It’s only March, but already Adrian Holmes can say that 2014 is one of the best years of his life.
After more than two decades in showbiz, the Vancouver-based actor is headlining his own series: 19-2, a searing drama about a pair of flawed cops working the heaving streets of Montreal. The show smashed Bravo’s original series ratings records when it premiered in January.
Holmes is Nick Barron, a take-no-prisoners SOB whose last partner was shot in the face after Nick refused to call for backup.
“[Nick's] the Malcolm X of street cops: by any means necessary, [he] will get the job done,” Holmes says during an interview at Milano Coffee’s Gastown location in mid-February.
Jared Keeso portrays Nick’s new partner, Ben Chartier, a by-the-book cop from the countryside wrestling with his own demons. Naturally, the partners don’t take to each other immediately, which is ironic considering Holmes and Keeso are long-time friends in real life.

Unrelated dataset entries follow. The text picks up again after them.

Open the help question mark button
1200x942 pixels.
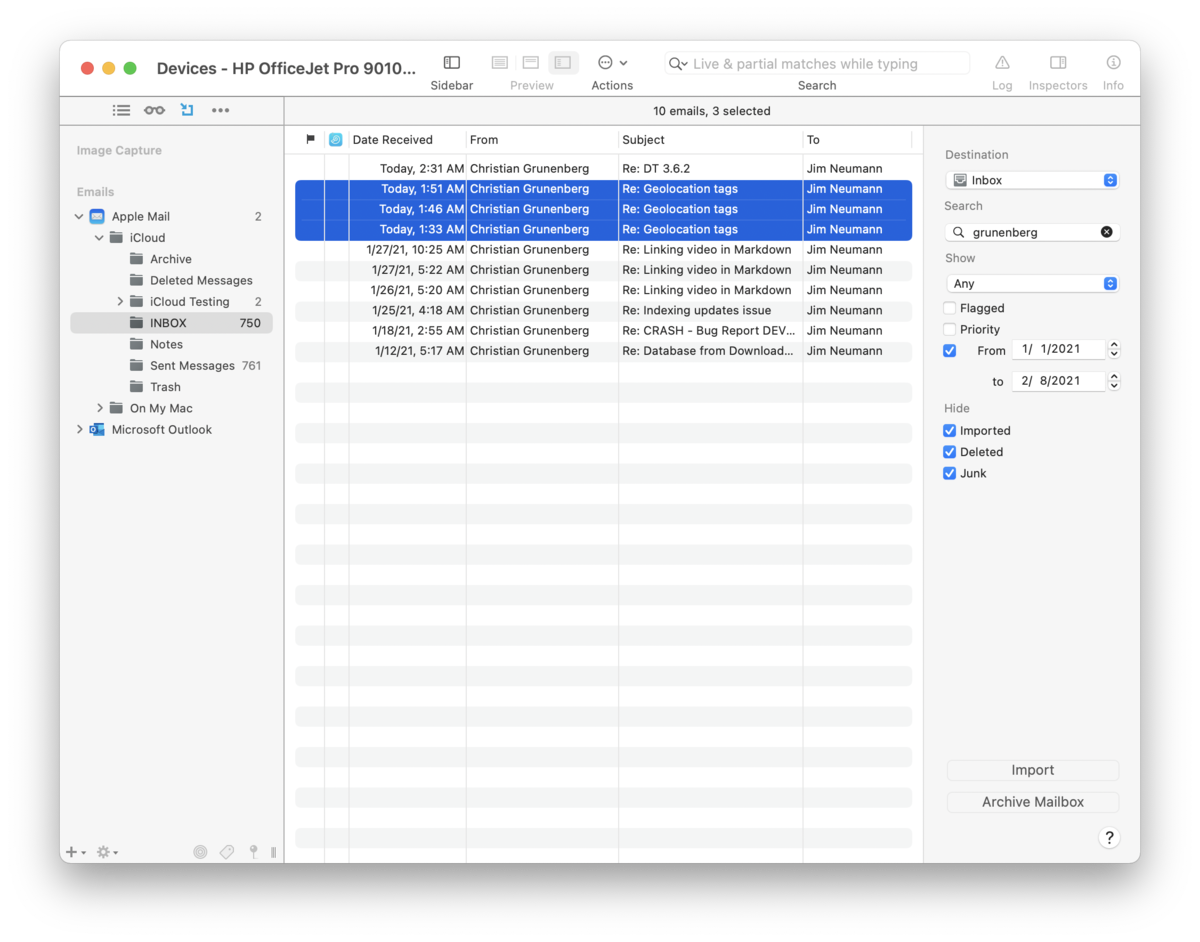(1109, 838)
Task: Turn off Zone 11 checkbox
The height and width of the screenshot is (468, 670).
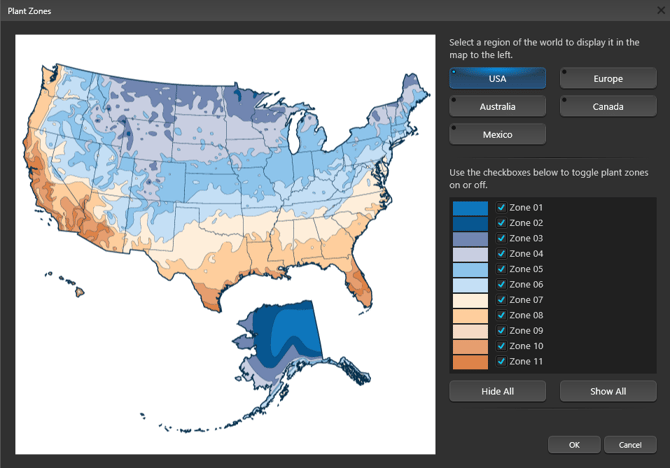Action: (502, 361)
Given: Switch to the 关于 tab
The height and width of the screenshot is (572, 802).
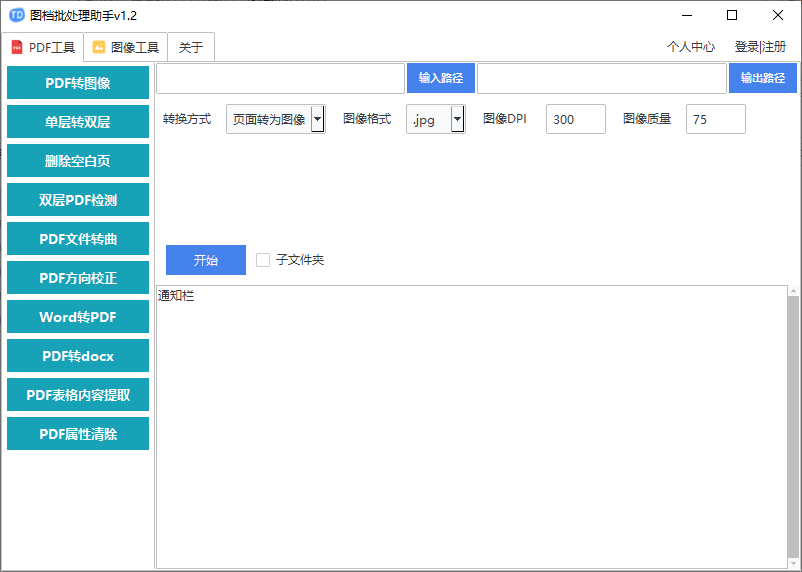Looking at the screenshot, I should point(190,47).
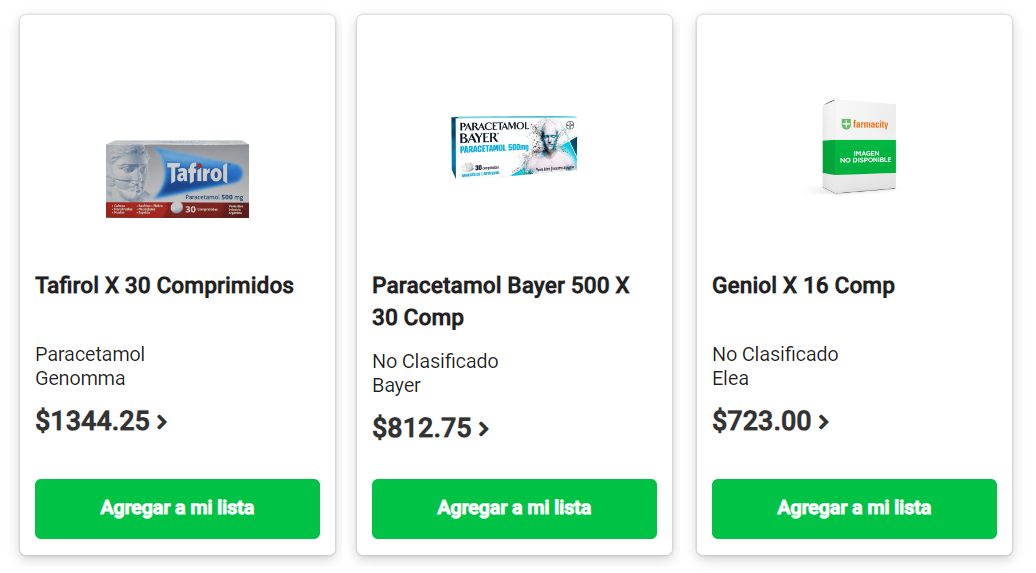
Task: Click the Geniol placeholder product image
Action: pos(856,147)
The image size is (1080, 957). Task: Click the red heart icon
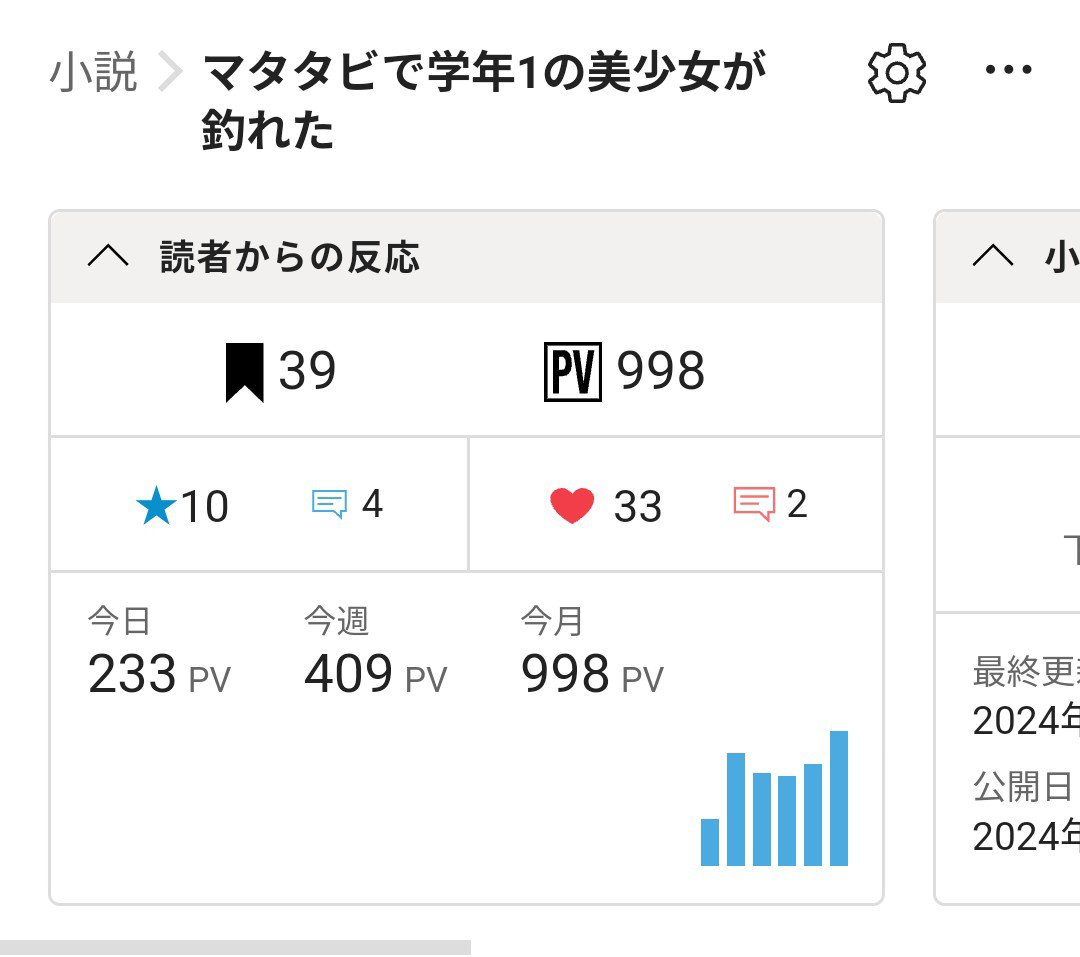[572, 506]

19-2 is an English adaptation of a French-Canadian hit. In the original version, the Nick character is portrayed by a Caucasian actor. “Everybody can relate to what Nick’s gone through,” says Holmes, who also has recurring roles on Continuum and Arrow. “He’s just a man, and we need more colour-blind casting. I think we’re making some serious headway with this show.”
Holmes is a passionate believer in intention: if we want something — like a regular gig on a hard-hitting police drama — and are willing to direct all of our energy towards it, then there’s no reason it can’t be ours.
It would all sound rather airy if the supporting evidence wasn’t actually present in Holmes’ own life. “Jared and I were in Mexico City shooting Elysium, and I said to him, ‘Wouldn’t it be cool if we did a cop show? Wouldn’t it be cool if we had our own show? We work together so well and it’s time we had our own show, something with cops like Bad Boys or Training Day,’” he recalls, laughing. “I swear to God, I said those words, and here we are. Where focus goes, energy flows.”
This intention-to-reality belief is the reason that he was reluctant to listen to his mother and pursue her career — nursing — as a fallback. “My motto was always, ‘I don’t plan on falling back; I only believe in falling forward,’” he says.
But he took his mother’s advice anyway and studied nursing at Langara College. His work-studies took him to orthopedics at St. Paul’s, obstetrics at Surrey Memorial, pediatrics at Mount Saint Joseph, and the spine unit at Vancouver General Hospital, which he describes as “a real tough ward. I saw so many young people coming in with these recreational injuries,” he says. “However, what it does is it humbles you and it really makes you appreciate every little thing that you have. I catch myself when I complain now.”
Although his acting career took off as soon as he completed his nursing studies, Holmes doesn’t regret taking the time to cultivate a fallback. “[My family was] happy that they got me to do the fallback, and I’m happy that I got to live my dream and actually get to work doing what I love.”
And what he loves is 19-2, and filming in Montreal, and the time he’s spent in Nick’s head, however grueling it can be. Nick and Ben routinely battle a host of baddies: rapists, gangsters, serial abusers, junkies, armed robbers, and other ne’er-do-wells who would do harm to themselves and other Montrealers if it weren’t for car 19-2.
“It’s mentally and physically draining, when you have to go to those places in your head take after take, hour after hour,” says Holmes. “Adrenaline is keeping you going, but at the end of the day, you’re taxed.”
But gratitude buoys him. “I’ve been in this business for 23 years, and all of this time has really prepared me for a moment like this.”
19-2 airs Wednesdays at 6pm on Bravo.